We are beginning as far back as ancient times to emphasise that throughout history there has always been the need for safe places that people fleeing war, persecution and natural disaster can seek refuge. Our ‘What do religions teach about refugees?’ blog post from April shows that widely read texts mentioning these themes have existed for many centuries. We would recommend taking a look at this for more information.
Despite refugees having existed for hundreds of years prior to the medieval period, this was the first time that the right to seek asylum became codified in law. One example of this is King Æthelberht of Kent decreeing in the 7th Century that a person could not be arrested within a church. This idea of seeking sanctuary within a church was particularly utilised during the 15th Century Wars of the Roses, a series of civil wars fought over control of the English throne. During these, Edward IV’s wife, Elizabeth Woodville, sought refuge in Westminster Abbey on two occasions, and the leaders of the Stafford and Lovell rebellion against Henry VII claimed sanctuary at Colchester Abbey. (Wagner & Schmid, p. 271)
In the 17th Century, Louis XIV issued the Edict of Fontainebleau, outlawing Protestantism in France. This caused many of the hundreds of thousands of French followers of this religion to flee to other countries where they could practice freely. (Chambru) Another refugee crisis was seen over the next two centuries, during the early modern period, due to organised massacres of Jews known as ‘pogroms’. These caused millions of Jews to leave their homes in Eastern Europe. (United States Holocaust Memorial Museum)
The First World War made refugees of many groups of people from all over the world.
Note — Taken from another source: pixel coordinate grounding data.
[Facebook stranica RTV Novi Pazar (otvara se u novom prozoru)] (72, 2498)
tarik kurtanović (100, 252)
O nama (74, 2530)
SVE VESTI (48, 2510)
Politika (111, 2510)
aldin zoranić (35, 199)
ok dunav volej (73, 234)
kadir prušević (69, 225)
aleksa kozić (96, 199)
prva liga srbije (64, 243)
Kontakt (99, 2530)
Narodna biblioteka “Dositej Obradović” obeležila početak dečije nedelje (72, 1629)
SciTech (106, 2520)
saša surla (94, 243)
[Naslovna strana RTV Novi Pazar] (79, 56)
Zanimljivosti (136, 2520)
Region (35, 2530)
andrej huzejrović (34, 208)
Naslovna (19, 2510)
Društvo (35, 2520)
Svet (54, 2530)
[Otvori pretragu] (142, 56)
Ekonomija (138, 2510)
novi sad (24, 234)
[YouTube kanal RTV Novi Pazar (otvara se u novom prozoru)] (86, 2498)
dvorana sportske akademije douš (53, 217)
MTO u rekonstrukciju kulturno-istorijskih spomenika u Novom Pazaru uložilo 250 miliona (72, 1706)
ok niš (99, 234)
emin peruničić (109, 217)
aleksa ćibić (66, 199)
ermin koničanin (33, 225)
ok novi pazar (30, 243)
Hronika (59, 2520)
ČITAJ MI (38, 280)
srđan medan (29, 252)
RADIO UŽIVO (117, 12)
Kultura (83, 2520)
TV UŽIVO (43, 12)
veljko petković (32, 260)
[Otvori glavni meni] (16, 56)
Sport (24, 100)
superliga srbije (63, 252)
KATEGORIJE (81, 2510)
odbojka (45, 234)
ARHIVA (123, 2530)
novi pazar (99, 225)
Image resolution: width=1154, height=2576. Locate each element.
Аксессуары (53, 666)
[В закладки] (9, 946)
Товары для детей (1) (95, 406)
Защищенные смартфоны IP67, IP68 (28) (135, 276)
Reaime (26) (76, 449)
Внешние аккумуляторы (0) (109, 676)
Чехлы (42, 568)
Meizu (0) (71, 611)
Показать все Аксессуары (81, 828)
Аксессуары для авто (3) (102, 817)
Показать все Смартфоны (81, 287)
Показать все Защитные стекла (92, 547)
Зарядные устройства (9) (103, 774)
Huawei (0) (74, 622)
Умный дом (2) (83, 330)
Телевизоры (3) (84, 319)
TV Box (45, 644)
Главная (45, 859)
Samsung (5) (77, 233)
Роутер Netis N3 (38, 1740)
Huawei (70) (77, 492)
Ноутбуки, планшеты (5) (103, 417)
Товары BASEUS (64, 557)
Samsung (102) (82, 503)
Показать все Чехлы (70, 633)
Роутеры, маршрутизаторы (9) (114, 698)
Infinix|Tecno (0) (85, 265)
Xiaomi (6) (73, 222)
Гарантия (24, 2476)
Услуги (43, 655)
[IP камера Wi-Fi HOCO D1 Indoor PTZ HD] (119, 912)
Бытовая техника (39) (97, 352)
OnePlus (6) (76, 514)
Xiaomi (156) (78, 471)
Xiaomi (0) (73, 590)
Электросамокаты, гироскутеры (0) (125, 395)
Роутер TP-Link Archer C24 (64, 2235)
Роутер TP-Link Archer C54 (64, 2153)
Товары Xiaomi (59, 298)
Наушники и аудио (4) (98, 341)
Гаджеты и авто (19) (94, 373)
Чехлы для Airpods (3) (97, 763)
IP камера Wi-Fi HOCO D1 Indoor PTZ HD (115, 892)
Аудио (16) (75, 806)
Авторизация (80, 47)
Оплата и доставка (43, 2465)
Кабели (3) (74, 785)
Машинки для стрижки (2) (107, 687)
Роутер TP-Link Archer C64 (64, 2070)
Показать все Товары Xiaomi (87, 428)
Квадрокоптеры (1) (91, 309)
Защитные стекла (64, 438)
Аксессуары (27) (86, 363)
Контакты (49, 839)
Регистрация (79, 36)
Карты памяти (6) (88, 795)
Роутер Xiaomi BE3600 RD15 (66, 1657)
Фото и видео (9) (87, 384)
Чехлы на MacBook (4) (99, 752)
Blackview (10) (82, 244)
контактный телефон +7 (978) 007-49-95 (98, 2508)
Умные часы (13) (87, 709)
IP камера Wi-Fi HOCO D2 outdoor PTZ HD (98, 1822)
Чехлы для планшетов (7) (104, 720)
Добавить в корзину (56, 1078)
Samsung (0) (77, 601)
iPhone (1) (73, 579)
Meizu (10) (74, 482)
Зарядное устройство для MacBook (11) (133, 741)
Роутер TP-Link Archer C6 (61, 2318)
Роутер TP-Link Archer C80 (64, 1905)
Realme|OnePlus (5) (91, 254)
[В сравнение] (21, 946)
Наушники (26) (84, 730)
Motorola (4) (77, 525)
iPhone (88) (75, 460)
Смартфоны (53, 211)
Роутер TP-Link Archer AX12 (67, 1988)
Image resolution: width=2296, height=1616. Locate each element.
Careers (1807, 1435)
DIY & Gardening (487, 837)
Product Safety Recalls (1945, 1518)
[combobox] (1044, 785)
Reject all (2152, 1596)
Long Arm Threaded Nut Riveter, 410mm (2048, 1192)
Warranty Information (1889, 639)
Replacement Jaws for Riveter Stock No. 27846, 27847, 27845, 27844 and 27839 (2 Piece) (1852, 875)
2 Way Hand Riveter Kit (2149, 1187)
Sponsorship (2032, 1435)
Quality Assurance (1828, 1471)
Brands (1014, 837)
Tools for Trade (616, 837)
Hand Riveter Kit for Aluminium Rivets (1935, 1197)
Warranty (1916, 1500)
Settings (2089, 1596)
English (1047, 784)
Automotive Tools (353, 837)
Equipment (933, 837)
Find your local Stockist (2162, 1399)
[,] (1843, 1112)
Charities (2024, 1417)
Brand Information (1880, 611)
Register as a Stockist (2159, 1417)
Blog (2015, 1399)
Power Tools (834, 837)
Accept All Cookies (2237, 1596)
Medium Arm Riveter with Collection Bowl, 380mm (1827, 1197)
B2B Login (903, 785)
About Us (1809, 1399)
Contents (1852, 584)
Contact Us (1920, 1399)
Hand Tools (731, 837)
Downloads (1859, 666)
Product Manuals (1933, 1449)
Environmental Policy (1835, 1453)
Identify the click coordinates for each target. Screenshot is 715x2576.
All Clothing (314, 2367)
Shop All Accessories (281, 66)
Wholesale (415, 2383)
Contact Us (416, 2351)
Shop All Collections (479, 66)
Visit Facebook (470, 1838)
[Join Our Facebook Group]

One example is the Armenian people, who were subjected to many awful experiences, including death marches, forced conversion, massacres, deportation, and imprisonment in concentration camps, resulting in 50% of the population being classed as refugees in May 1918. (Payaslian, pp.150-151) Also during the First World War, Tsar Nicholas II was denied political sanctuary in any other country, ultimately resulting in his execution. (Service, pp. 51-52 & pp. 68-69) This was one of the earliest events of the Russian Revolution that began more than 70 years of Communist rule in Russia.
This blog post will end with the League of Nation’s establishment of the Commission for Refugees in 1921, as this marked a significant turning point in refugee affairs due to being the first international coordination of support for displaced people. This was very much needed in the wake of the First World War, as evidenced by 425,000 of the two to three million ex-prisoners of war having been helped to return home during the two years after its establishment. (Scott, p. 59)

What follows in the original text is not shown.